No era ni citadino, ni pueblerino, ni provinciano, ni regiomontano. Sencillamente, siempre quiso ser ermitaño. Un ermitaño niño, o un viejo ermitaño, o sencillamente el ermitaño. Hace mucho tiempo que nació y no se sabe, siquiera, si vivió. Delgado hasta los huesos, con ropas que ya no eran ropas, sucio y manchado por el polvo… eligió las alcantarillas para hacer su morada. Ni ciudad, ni pueblo, simplemente alcantarillas de inmundicia. El olor era insoportable, y había otros seres viviendo allí abajo, pero él a todos los corrió. Alzando su bastón, que más bien era la pata de una silla, y poniendo sus ojos de loquito, así así bien abiertos, los ahuyentó. Corría de aquí para allá con sus piernas delgadas y aullaba en las noches como lobo, le gustaba vivir solo. Acondicionó su morada, a como él quería y en la entrada puso el letrero: “Solo, sólo yo”.

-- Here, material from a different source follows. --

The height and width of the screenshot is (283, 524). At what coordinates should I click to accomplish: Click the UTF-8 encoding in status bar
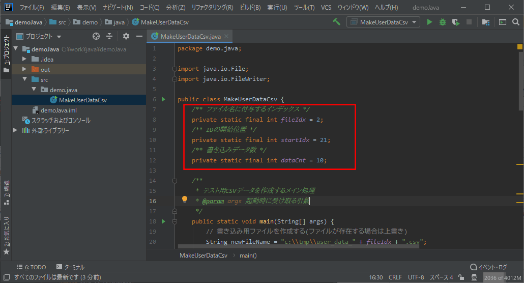pyautogui.click(x=415, y=277)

Ahhh, pero el día vino que el ermitaño no quería vivir solo y conoció a una princesita. Inmediatamente tachó las palabras del viejo letrero y las cambió por: “Vivienda para dos”. Ya muy feliz, a la princesa le fue ofrecer matrimonio y esta indiferente dijo que no. Que prefería al rey gnomo del no se qué del no se cuando, qué podía darle alas del no se qué, del no se cuando y ¿luego qué haría sin aire, sin sol, sin cielo y sin no se qué, del no sé cuándo? ¡Ay y qué quería vivir en un loft, con tina en medio y no sé qué, del no sé cuando!

Pues el ermitaño, alzando su bastón refunfuñando se fue y quitó su letrero, y aulló todo el día, y con las alcantarillas acabó. Cuando ya no hubo alcantarillas, parpadeó durante horas, ¿qué había hecho? ahora si, ahí nadie podría vivir. Se quedó horas, pensando que debía elegir: si ciudad o pueblo. ¡Con la gente volvería a convivir, qué destierro!